LIZZIE Deignan revealed she used local knowledge to defy her race director and solo to victory in the Women's Tour de Yorkshire in Harrogate.

The former world champion attacked out of the breakaway with 13.5 kilometres left of the 122.5km stage from Tadcaster, but only after being told by her Boels Dolmans team to sit up and wait for a sprint finish.

The Otley rider decided she knew her way around Yorkshire a little better and pushed on, eventually winning by 55 seconds from a chasing pack led by Coryn Rivera of Team Sunweb.

Deignan had been out in front along with team-mate Anna van der Breggen, the Olympic and European champion, and British rider Dani King of Cylance, but a lead that had been close to two minutes had been halved with 30km to go.

"The chasing group was coming pretty close and my race director said, 'Wait for the sprint Lizzie, you're coming back'. But I thought, 'No, I'm not waiting for the sprint, I know the roads better than you and it's not coming back'," Deignan said.

"I took advantage of one of the little kickers and went for it."

King battled gamely to stay with her but did not have the legs after doing plenty of early work in the break, and Deignan soloed home to popular acclaim in front of huge crowds in Harrogate.

"It's special and surreal," she said of the welcome she received, having had enough time in hand to soak up the final kilometre. "I still can't get my head around how many people came out to support us."

After King had helped the early break pull out a lead of 90 seconds, Deignan and Van der Breggen used the only categorised climb of the day, the Cote de Lofthouse, to attack out of the peloton.

As the race splintered behind them they soon caught the break and then powered clear, with only King able to respond.

"We knew that Lofthouse would be the breaking point in the race and we sent Amy Pieters up the road in the breakaway," Deignan said. "Me and Anna jumped across and we knew at that point we had the race in our hands."

Van der Breggen worked tirelessly to keep up the pace and hold off the chase – and having a rider of her calibre working in a support role is testament to the superior strength of the Boels Dolman squad.

"I suffered a lot today but the plan was like this and it worked out," the Dutchwoman said. "We tried to make the gap as big as possible.
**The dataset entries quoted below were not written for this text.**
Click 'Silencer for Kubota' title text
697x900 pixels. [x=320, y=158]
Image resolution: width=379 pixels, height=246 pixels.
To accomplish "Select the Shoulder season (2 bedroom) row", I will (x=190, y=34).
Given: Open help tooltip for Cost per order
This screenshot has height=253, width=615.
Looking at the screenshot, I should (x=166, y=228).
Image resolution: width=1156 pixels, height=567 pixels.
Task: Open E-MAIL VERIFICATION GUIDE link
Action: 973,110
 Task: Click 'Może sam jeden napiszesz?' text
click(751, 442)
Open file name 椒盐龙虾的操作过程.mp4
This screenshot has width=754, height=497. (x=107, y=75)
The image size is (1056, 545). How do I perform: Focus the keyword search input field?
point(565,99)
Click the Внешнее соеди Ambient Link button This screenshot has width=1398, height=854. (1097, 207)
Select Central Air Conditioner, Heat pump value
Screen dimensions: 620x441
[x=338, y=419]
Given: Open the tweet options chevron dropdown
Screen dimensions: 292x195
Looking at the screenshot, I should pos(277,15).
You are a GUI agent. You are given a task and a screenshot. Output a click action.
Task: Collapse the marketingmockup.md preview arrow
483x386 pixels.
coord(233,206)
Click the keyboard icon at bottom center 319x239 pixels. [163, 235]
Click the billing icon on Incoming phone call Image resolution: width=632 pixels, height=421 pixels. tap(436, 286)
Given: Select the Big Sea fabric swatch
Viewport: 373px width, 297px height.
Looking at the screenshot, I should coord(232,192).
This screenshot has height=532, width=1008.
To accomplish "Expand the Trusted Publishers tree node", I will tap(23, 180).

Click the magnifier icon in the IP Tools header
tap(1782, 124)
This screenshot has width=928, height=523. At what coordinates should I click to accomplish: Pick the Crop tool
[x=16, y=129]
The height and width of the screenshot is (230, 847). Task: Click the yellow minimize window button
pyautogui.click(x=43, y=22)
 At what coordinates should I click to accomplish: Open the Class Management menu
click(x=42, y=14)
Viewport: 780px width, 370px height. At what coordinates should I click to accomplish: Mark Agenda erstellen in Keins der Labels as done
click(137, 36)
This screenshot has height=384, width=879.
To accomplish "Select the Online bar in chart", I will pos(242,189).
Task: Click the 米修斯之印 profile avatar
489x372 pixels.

I put in a lot of effort to do that but when the climbs were still coming I was empty but Lizzie still felt good so I told her to go and she did in an amazing way. She was so strong."

Giorgia Bronzini of the British-registered Wiggle High5 team came home in third, with British national champion Hannah Barnes (Canyon SRAM) fifth and King making it home in 10th.

But after Deignan's late attack, there was only going to be one winner.

"I didn't dare believe it until that '1km to go' banner," she said. "It was a bit of a climb up to that, and I thought I'm just getting slower and slower and they're getting faster and faster."

Among the crowds at the finish were Deignan's family, with her grandma first to give her a hug behind the podium.

"They're obviously very good," she said with a laugh. "They get through all the security fences."

East Morton's Annabel Simpson was placed 32nd riding for Drops cycling team.